__Your objective__. Scan the records below for the word "agent" and give only the number of lines that hold it.

**** Listed records

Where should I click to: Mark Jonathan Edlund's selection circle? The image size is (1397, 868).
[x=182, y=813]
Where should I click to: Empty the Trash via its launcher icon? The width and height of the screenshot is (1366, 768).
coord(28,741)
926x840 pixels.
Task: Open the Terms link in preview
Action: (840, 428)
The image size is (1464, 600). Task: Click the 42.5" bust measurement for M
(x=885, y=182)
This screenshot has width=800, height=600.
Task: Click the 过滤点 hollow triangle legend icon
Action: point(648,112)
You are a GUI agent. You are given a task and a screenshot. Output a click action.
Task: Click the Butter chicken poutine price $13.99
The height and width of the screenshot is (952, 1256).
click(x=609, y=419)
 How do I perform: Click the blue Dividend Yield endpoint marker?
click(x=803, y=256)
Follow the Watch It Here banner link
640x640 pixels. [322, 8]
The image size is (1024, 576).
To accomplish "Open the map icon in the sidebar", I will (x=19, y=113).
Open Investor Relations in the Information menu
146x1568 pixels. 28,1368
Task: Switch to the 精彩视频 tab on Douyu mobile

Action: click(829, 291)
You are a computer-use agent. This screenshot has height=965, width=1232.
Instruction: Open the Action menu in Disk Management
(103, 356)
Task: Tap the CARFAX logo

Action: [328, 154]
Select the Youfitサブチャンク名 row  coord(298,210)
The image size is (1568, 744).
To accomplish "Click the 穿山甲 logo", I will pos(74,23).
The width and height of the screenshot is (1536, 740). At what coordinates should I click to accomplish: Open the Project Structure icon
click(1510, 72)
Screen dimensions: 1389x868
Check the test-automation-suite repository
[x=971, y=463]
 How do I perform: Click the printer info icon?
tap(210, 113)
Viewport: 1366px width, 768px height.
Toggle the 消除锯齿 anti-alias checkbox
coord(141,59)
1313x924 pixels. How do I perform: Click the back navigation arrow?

********

__Solution below__. 2